*** Source text ***

[Haskell-cafe] Reading showables

Daniel Yokomizo daniel.yokomizo at gmail.com
Mon Dec 8 22:05:17 EST 2008

2008/12/7 John Ky <newhoggy at gmail.com>:
> Thanks for the clarification.
> They're all the same, as you've explained:
> Prelude> putStrLn $ (show . read) "123"
> *** Exception: Prelude.read: no parse
> Prelude> putStrLn $ show $ read "123"
> *** Exception: Prelude.read: no parse
> Prelude> putStrLn $ (\x -> show (read x)) "123"
> *** Exception: Prelude.read: no parse

Luke explained why the Exception is raised, I'll try to explain why
this kind of problem happens in general:

First two ways that work:

Prelude> putStrLn $ (show :: Int -> String) . read $ "123"
Prelude> putStrLn $ show . (read :: String -> Int) $ "123"

***

[Request]
Transcribe, character for character, the stretch of the Haskell-cafe message on reading showables from "[Haskell-cafe] Reading showables" through "for the clarification.".

*** Dataset ***

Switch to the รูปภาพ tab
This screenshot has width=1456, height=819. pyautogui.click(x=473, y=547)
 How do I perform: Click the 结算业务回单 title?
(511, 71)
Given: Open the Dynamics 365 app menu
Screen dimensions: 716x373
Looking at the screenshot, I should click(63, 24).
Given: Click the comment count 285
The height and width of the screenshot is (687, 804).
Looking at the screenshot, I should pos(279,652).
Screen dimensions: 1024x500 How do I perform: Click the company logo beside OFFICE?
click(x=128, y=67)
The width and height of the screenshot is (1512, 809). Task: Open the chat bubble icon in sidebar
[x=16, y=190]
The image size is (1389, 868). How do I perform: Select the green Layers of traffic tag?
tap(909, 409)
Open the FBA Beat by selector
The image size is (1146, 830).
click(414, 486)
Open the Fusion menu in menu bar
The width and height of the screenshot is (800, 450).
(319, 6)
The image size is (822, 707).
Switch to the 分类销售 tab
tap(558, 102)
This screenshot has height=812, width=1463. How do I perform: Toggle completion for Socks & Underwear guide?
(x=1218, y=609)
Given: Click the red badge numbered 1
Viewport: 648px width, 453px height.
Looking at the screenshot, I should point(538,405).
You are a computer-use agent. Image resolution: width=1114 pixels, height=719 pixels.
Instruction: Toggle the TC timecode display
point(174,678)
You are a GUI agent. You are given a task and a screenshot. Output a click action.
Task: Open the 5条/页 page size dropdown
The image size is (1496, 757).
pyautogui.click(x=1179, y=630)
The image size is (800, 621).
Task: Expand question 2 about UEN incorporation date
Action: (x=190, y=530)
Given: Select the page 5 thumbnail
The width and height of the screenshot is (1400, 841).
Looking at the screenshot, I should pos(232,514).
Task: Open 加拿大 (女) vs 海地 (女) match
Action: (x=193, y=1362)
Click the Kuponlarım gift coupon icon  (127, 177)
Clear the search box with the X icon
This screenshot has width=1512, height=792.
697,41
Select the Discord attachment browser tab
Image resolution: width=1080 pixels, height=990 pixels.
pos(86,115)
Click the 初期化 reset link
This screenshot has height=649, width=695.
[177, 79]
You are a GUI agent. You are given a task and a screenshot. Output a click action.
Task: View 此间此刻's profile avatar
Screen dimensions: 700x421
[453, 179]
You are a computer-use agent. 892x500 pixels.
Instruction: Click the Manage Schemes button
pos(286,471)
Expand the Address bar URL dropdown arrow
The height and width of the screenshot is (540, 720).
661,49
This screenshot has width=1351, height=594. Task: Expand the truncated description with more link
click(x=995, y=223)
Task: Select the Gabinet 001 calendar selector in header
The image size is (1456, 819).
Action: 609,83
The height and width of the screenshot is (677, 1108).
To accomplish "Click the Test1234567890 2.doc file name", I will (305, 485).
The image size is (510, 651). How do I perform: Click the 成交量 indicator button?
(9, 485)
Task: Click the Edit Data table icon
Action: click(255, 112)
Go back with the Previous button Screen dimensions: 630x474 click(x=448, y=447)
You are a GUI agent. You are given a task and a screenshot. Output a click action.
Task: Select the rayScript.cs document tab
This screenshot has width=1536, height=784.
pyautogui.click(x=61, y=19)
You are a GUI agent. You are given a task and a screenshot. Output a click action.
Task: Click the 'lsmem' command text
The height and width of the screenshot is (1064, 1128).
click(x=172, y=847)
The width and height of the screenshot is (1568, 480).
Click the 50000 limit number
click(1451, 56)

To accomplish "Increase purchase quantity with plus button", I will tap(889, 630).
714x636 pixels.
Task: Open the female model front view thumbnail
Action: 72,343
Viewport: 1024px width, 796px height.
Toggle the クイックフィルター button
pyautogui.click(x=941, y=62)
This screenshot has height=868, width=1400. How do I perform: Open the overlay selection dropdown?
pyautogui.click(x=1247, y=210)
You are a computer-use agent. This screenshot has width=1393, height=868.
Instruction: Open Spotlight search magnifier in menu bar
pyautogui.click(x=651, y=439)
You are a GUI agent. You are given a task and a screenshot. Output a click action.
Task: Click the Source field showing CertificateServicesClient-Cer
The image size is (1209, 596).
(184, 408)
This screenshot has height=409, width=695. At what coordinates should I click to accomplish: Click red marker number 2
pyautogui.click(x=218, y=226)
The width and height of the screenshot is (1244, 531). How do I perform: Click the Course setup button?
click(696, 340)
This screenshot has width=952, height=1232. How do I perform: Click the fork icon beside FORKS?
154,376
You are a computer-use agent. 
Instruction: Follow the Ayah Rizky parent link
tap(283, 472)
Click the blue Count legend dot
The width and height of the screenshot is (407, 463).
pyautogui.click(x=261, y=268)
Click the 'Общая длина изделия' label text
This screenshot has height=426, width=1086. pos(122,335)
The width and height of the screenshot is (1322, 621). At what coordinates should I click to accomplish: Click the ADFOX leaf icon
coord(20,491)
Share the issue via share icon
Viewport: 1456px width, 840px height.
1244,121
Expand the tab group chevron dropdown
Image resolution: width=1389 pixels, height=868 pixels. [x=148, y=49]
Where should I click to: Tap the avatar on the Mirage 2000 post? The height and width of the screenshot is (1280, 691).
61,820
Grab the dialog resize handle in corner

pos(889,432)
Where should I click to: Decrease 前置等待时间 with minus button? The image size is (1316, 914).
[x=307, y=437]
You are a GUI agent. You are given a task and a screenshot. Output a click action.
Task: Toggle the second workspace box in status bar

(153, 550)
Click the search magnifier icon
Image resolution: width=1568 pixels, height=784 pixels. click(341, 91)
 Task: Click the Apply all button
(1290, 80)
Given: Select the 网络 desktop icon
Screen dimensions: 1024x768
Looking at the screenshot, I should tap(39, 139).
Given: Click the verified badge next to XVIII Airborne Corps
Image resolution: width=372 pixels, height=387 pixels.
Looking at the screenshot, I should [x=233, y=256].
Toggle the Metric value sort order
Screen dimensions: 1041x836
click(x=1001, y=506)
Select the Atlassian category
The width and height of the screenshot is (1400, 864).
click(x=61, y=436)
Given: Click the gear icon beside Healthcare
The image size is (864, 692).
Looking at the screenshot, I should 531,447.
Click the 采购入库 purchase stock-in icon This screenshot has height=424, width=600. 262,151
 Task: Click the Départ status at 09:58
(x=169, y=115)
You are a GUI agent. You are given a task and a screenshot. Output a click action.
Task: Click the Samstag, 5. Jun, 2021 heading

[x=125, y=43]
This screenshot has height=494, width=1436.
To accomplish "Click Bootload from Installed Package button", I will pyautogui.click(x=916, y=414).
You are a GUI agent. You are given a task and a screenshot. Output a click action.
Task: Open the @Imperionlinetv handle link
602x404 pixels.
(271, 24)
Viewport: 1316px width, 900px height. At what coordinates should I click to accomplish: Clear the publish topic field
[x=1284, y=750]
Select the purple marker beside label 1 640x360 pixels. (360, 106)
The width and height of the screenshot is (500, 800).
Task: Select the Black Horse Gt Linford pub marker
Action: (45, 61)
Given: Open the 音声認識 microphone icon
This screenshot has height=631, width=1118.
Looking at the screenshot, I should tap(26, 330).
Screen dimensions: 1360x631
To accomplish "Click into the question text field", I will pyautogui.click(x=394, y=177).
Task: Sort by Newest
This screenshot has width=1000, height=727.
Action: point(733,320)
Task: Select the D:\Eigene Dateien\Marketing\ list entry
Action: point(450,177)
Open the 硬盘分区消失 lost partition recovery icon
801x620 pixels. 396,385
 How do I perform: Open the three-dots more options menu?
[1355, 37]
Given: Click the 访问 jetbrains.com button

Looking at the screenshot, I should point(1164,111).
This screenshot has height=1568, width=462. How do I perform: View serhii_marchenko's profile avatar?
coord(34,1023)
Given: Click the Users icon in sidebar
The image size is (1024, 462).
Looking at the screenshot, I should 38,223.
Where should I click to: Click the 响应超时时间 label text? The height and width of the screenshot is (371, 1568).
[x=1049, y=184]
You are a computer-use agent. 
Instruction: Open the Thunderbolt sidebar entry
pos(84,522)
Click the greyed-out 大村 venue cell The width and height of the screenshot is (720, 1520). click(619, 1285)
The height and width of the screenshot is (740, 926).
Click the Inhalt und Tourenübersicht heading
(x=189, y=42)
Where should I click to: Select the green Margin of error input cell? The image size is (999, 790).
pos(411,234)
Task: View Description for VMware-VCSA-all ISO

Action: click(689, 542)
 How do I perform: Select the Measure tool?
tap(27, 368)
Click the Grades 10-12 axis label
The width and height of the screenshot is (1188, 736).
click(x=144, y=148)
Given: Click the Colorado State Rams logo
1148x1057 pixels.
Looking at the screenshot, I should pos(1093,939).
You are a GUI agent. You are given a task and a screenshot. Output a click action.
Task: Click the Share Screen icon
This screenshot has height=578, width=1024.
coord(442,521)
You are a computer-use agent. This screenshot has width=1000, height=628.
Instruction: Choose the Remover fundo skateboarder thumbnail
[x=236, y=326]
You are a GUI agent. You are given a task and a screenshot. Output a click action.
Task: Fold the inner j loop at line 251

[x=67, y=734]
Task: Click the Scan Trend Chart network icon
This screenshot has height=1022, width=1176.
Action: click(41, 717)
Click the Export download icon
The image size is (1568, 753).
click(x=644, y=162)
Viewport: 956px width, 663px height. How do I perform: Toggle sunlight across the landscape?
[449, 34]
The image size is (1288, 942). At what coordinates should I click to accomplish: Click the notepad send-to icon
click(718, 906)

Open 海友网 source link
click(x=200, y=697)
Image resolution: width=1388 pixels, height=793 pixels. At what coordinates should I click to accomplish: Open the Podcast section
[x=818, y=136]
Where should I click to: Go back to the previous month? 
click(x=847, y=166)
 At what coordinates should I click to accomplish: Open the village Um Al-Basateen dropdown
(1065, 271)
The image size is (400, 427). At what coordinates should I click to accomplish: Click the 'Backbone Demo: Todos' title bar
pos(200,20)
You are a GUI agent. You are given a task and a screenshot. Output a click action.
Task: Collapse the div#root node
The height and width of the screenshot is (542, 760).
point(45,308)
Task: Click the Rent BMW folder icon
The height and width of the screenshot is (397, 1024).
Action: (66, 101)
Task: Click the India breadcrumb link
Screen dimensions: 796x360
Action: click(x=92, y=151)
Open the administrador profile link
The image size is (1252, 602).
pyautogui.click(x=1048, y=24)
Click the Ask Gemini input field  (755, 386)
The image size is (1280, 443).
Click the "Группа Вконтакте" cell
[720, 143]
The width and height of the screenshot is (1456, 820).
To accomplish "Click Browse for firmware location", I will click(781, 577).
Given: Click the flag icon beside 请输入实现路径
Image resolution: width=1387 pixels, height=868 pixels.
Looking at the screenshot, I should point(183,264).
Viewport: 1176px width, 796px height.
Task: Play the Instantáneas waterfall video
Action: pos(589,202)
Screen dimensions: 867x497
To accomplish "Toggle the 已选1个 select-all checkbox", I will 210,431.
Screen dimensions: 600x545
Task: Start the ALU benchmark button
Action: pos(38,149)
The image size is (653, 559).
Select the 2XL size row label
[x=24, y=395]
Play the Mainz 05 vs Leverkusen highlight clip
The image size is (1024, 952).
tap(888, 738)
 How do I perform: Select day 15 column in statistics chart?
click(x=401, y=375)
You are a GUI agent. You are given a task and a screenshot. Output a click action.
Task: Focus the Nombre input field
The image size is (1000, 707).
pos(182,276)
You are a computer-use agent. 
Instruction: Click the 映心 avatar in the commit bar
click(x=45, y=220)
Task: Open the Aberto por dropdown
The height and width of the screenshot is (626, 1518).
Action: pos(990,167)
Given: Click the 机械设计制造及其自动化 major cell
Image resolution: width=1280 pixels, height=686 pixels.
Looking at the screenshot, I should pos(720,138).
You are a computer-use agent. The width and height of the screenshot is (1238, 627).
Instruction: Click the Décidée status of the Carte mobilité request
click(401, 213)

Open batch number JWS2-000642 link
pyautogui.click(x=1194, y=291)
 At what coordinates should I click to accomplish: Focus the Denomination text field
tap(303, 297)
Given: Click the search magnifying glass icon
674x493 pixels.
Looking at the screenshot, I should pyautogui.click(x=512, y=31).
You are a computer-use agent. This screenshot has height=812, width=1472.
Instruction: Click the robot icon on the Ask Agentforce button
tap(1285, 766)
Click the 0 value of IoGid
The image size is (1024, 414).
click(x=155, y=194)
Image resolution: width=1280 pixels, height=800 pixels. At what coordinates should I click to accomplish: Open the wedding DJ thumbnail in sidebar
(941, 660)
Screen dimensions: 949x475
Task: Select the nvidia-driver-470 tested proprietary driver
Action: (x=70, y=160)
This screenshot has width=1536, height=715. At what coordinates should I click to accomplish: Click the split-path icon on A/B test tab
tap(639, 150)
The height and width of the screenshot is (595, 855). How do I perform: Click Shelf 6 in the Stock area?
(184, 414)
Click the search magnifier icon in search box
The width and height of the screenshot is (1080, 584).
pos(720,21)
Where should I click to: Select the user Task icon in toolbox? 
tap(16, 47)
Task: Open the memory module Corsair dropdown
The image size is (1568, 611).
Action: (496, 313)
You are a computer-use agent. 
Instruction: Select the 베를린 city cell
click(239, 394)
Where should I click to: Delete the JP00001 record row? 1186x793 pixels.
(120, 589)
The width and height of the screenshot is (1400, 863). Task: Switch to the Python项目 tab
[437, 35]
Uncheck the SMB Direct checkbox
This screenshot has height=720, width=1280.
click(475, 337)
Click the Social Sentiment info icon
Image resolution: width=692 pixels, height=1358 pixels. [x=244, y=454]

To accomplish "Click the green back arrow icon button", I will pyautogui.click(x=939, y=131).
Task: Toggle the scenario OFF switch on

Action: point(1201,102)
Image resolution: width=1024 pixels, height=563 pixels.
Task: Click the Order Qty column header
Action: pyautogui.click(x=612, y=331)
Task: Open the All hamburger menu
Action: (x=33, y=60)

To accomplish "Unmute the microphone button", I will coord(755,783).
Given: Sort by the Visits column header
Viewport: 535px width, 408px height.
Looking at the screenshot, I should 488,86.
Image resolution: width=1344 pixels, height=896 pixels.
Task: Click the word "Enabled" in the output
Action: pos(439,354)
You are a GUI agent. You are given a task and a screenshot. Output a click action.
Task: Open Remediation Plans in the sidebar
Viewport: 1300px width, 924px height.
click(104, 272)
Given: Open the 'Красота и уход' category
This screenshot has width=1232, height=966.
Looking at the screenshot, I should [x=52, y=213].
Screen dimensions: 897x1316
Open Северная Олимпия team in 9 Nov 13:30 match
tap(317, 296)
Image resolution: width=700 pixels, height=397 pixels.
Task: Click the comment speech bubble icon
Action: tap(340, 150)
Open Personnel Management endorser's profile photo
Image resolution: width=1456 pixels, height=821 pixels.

***

[Final result]
[Haskell-cafe] Reading showables

Daniel Yokomizo daniel.yokomizo at gmail.com
Mon Dec 8 22:05:17 EST 2008

2008/12/7 John Ky <newhoggy at gmail.com>:
> Thanks for the clarification.